I started making this salad so long ago I don’t remember how it came about. I’ve always loved Middle Eastern food since the late 50’s when my parents would take me to the El Morocco overlooking the glamorous city of Worcester. It looks glamorous at night. This was before they built the new, huge restaurant that never had the intimacy or great food of the original. Or the late night jazz.

I usually make this salad with white basmati, cooked and cooled first, before adding other ingredients. If you don’t have time to cool the rice, at least spread it out thinly in a large bowl so it can cool while you chop. Otherwise expect a gluey outcome.

This salad was for Easter, when friends and relatives come to my house, as they do for Thanksgiving, Christmas, and the 4th of July, my daughter’s birthday. We celebrate it even when she’s not here, it’s hard to change traditions when everyone already has them inked into their calendars. I skipped out on the 4th a couple of years back, and my husband said he was accosted by one person who said “But what are we gonna doooo?” As the weather had been cold and dreary, I decided the day before to make the salad with Lundberg’s wild and brown rice mix. Of course Easter was hot and sunny.

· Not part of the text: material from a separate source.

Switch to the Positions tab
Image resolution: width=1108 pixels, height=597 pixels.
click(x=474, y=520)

Basmati Rice Salad with Fresh Herbs and Feta

1 C white basmati rice, cooked and cooled, either in the saucepan overnight or spread into a large bowl to cool while you chop up the ingredients.
1 2/3 C water
1/2 t salt

I recently learned to rinse basmati rice before you cook it, releasing much of the starch that makes it gluey. Put the rice into an empty saucepan, and fill it with cool water, stirring it around with your fingers. You’ll see the water get cloudy, carefully pour most of it out, and do this 2 more times. The last time drain out as much water as you can without dumping the rice down the sink. Then add 1 2/3 C water, the salt, bring it to a boil, lower the heat, and time for 10 – 15 minutes, until you can tilt the pan and see that there’s no water left.

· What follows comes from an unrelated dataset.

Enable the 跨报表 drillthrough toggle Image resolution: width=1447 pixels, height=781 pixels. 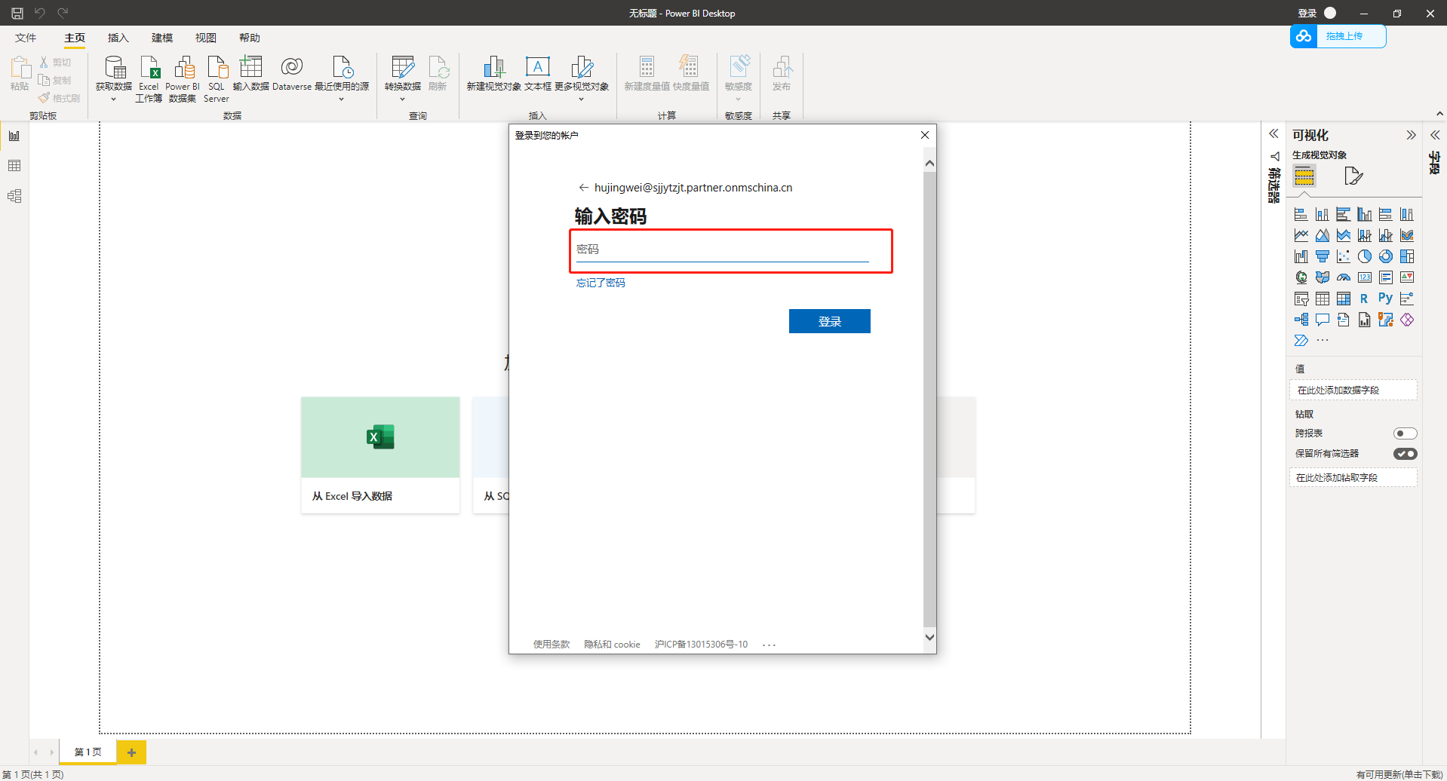[1405, 433]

If you’re using brown basmati or the wild-brown mixture, don’t bother with the rinsing, but use 2 C water as it takes longer to cook, 30 -35 minutes.

1 bunch scallions, sliced
1 bunch fresh mint, washed, leaves taken off, chopped
1 bunch parsley, washed, large stems discarded, chopped
1/2 lb feta cheese, crumbled
1/4 C toasted pine nuts

Wash all greens in a large bowlful of water, swishing mightily. The local mint here always seems to be full of fine sand. Slice the scallions thinly, eliminating the roots and withered green tips. Chop up the parsley and mint, eliminating most of the stems.

Toast the pine nuts, either in a small frypan over medium heat, or in your toaster oven at 350. WATCH THEM CAREFULLY, if you’re stirring them in a frypan it’s easier to gauge their color as you stir, they should be brown, not dark brown. I’ve burned many a tray of pinenuts in the toaster oven, they seem to color in about 7-8 minutes, at 9 they’re toast. Stir them around at least once in the oven.

Crumble feta so you have some teaspoon-size chunks, some smaller.

Mix all ingredients into the rice. Make the dressing:

1/2 C olive oil
2-3 T lemon juice, a little over a half of a lemon
1/2 t salt

Whisk all together in a little bowl, pour over salad just before serving, unless you’re going on a picnic, then just go ahead. You’ll lose some of the acidity, but no one will notice.

The El Morocco served a green salad with a lemon-dried mint-olive oil dressing that I loved. I still make it once in awhile, using less of all the above ingredients as you don’t have the rice to soak up all that dressing. They made theirs rather salty, as I remember. I use less now.